Stored records:
★ ★ ★
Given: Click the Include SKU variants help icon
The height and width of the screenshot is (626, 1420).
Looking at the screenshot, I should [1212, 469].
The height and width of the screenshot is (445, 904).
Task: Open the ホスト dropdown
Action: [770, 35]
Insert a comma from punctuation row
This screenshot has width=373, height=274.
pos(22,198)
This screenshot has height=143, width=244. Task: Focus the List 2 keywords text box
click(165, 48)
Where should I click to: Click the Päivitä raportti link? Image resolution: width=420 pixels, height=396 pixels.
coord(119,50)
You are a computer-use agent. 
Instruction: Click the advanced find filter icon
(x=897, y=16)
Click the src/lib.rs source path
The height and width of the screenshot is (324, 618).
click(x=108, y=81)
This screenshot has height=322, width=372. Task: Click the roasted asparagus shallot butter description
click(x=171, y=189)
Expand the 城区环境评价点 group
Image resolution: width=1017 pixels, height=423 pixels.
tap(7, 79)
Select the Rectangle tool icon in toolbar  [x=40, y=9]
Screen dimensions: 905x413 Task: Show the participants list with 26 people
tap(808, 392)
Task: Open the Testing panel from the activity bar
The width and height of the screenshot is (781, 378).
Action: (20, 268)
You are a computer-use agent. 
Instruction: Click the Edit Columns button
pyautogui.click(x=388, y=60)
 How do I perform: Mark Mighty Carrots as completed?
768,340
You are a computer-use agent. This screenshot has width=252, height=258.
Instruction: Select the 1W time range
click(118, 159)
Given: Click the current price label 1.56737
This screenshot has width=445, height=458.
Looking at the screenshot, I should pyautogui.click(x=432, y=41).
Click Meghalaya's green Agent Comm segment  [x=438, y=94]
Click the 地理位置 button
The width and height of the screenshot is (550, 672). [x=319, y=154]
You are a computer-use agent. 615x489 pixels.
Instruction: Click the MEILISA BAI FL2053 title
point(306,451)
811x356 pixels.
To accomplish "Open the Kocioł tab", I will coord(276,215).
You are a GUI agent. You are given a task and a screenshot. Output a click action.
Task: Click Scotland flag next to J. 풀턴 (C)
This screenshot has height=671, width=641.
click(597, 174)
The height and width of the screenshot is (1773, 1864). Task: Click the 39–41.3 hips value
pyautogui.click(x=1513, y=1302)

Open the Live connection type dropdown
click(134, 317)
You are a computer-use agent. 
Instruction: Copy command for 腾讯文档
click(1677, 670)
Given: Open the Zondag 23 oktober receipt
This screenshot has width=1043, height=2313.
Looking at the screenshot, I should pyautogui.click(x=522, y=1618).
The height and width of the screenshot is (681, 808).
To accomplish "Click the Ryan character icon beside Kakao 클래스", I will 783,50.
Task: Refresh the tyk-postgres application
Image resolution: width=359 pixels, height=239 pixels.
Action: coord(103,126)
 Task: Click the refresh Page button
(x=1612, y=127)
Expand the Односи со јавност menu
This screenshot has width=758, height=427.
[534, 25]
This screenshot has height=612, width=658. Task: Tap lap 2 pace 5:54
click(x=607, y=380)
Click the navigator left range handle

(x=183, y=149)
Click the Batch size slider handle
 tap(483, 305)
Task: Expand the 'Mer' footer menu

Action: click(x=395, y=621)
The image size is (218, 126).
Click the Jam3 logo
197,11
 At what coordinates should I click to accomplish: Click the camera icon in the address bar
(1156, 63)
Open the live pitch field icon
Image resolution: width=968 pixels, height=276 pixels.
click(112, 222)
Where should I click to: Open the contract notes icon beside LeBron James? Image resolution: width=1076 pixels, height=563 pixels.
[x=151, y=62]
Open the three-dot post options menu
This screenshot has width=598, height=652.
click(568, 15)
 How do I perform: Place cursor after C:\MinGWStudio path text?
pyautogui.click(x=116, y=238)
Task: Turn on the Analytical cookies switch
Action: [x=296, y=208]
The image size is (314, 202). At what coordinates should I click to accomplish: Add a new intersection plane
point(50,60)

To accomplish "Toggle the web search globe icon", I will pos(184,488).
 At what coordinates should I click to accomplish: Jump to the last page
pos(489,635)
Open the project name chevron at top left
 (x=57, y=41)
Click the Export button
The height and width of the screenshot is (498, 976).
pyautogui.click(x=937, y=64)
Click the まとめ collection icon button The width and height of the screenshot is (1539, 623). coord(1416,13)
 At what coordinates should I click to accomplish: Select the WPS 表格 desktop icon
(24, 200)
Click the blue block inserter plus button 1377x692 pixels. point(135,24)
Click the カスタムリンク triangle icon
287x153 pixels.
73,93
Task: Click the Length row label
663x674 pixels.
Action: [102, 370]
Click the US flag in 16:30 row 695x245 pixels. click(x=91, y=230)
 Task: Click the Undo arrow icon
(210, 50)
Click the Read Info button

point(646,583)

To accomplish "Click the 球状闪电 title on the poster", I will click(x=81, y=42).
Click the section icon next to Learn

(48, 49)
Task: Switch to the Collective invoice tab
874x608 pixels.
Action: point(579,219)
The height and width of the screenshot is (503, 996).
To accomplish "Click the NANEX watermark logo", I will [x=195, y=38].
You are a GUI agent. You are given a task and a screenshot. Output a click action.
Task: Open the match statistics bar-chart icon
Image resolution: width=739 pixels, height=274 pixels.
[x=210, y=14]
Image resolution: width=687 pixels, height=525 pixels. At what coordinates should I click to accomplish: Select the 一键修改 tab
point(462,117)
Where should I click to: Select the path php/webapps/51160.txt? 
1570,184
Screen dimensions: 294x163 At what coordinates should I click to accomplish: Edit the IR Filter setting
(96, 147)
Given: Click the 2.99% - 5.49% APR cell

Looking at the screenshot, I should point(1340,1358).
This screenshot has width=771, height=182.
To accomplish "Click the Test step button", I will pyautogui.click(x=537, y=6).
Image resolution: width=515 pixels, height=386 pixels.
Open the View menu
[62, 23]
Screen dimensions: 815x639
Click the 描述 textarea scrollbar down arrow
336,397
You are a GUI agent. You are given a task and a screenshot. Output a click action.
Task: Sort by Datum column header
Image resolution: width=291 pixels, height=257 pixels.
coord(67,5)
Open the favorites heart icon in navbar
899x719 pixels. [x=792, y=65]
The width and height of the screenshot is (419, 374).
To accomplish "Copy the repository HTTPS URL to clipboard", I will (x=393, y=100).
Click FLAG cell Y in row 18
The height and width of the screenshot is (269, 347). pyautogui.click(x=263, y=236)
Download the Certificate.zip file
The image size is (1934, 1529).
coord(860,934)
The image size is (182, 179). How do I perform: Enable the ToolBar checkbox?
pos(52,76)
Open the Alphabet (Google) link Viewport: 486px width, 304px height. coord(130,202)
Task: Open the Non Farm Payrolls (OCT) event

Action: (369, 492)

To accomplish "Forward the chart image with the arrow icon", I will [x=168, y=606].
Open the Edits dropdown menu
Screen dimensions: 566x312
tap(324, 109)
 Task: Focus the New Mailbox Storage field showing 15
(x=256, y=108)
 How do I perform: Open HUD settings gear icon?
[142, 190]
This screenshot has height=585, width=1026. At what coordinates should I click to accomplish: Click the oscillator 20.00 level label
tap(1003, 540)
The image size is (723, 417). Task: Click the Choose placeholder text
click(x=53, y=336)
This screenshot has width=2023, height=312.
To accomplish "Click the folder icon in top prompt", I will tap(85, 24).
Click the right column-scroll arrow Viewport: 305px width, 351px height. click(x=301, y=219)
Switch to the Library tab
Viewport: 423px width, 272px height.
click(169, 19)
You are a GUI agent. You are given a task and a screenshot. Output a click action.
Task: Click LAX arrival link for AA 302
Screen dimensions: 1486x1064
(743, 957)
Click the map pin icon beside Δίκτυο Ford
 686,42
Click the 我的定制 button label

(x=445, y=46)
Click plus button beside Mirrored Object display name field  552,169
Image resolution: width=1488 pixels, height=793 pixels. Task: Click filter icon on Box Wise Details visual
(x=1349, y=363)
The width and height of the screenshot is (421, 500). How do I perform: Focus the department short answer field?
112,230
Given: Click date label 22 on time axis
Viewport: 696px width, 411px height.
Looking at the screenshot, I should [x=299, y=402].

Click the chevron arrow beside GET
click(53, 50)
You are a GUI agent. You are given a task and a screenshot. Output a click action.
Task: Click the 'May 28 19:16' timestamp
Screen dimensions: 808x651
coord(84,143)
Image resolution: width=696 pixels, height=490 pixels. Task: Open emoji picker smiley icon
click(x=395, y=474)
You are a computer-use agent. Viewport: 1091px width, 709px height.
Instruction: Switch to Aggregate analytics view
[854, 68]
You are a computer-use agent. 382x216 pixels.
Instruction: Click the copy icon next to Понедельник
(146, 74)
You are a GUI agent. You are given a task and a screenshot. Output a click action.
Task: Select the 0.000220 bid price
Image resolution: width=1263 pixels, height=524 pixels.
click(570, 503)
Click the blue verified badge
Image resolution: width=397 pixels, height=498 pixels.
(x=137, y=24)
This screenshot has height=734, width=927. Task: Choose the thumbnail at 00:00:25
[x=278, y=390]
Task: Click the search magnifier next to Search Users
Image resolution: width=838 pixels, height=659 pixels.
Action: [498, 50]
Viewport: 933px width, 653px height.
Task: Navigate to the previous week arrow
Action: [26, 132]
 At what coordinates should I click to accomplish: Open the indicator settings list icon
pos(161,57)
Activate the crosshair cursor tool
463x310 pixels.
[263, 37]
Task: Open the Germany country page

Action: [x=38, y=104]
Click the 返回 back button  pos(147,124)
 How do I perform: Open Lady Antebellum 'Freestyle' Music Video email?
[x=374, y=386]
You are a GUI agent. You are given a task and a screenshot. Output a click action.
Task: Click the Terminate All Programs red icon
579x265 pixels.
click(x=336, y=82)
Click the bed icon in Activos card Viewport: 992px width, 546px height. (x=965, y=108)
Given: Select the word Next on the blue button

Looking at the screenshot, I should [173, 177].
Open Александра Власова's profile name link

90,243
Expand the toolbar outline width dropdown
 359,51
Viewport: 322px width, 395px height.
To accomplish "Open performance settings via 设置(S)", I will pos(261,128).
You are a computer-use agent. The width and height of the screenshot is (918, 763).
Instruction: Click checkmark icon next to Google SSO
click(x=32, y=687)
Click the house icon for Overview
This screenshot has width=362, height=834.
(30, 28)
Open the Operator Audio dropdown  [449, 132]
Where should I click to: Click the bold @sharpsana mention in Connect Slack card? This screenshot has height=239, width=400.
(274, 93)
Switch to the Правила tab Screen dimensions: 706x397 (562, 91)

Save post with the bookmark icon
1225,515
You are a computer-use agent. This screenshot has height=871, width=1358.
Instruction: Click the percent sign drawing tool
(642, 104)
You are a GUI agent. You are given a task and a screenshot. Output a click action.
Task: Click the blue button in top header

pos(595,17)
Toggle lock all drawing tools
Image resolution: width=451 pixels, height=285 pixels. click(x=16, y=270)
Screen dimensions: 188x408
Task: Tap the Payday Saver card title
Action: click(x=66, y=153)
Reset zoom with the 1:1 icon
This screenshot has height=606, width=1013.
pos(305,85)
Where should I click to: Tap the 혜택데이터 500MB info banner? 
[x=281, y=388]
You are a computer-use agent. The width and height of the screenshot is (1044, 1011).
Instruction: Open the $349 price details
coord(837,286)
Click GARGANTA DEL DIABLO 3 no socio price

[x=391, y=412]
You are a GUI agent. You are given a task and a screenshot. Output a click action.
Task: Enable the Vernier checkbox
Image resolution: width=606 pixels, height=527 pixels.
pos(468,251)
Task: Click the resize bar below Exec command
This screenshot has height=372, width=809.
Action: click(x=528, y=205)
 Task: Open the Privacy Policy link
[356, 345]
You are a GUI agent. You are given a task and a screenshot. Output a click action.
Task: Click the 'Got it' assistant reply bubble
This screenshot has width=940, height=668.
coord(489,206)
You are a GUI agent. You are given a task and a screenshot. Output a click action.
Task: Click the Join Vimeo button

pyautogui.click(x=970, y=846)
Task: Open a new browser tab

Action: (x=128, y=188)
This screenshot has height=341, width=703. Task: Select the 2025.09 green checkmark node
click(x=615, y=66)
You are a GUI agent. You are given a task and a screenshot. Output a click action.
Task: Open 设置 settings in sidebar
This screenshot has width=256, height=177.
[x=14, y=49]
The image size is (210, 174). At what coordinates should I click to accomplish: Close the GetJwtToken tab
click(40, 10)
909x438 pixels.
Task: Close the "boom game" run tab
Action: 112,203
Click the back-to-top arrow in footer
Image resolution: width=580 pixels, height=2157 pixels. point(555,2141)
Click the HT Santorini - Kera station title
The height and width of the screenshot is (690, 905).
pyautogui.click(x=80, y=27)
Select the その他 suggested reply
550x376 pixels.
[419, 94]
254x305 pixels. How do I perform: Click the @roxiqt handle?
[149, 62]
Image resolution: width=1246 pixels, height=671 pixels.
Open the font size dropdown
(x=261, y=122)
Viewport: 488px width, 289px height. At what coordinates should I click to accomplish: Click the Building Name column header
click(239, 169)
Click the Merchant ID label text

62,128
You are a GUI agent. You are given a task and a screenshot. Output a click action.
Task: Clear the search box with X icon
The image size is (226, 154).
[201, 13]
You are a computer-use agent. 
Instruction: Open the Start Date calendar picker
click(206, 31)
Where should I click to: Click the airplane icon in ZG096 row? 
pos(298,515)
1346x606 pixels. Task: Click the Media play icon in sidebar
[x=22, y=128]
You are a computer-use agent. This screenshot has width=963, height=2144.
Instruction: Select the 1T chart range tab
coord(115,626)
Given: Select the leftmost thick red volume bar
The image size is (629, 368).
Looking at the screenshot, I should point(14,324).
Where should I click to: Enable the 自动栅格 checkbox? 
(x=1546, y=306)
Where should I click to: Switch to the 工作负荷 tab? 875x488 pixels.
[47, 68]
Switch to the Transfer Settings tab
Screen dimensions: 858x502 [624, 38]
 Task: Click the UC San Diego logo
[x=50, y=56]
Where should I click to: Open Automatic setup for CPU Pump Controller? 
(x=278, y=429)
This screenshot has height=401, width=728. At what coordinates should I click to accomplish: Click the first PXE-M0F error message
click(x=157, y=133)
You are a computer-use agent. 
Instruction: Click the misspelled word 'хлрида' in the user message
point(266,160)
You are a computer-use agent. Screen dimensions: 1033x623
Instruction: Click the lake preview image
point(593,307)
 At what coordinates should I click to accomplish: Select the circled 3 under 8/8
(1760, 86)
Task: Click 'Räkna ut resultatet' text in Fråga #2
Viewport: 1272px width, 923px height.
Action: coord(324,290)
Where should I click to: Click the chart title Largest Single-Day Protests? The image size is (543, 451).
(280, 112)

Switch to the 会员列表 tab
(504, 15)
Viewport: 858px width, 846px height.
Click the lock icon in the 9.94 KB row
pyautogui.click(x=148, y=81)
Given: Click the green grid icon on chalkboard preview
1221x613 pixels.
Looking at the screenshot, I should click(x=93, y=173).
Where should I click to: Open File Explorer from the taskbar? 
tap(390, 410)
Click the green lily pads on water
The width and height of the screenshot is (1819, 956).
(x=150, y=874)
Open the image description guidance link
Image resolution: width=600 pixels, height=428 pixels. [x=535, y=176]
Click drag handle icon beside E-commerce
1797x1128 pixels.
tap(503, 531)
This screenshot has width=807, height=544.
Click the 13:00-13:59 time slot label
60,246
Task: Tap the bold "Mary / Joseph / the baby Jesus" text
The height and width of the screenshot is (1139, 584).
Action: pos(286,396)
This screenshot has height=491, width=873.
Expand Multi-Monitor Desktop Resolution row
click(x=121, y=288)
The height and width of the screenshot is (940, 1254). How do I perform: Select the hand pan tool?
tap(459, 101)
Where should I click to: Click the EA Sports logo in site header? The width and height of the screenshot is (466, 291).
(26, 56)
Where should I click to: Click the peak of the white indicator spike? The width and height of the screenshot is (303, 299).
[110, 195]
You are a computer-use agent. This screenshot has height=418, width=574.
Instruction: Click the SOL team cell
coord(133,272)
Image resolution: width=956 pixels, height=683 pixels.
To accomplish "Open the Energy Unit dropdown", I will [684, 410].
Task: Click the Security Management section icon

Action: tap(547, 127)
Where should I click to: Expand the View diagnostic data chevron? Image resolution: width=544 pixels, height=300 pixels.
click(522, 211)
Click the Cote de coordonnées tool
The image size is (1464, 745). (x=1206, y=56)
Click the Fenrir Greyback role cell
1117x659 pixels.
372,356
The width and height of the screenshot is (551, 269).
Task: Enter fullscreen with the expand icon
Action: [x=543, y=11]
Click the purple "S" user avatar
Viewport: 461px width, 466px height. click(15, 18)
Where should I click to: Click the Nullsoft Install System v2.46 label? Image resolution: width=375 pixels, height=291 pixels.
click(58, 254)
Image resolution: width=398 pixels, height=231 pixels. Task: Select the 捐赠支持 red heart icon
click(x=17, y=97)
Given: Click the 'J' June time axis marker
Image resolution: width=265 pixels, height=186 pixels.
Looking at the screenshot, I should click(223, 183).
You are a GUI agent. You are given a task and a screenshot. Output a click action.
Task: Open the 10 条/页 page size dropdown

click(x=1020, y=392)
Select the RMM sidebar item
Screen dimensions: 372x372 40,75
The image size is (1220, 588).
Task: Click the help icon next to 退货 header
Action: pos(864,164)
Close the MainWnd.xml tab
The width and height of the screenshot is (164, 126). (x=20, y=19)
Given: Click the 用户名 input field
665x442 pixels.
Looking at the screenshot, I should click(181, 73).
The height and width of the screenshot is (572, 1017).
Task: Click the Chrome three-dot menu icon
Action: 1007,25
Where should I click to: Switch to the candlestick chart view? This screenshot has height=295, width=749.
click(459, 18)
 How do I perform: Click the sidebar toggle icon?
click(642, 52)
★ ★ ★
§ **Exercise objective**
Look through the lines above and collect those with the word "axis".

§ **Task result**
Given: Click date label 22 on time axis
Given: Click the 'J' June time axis marker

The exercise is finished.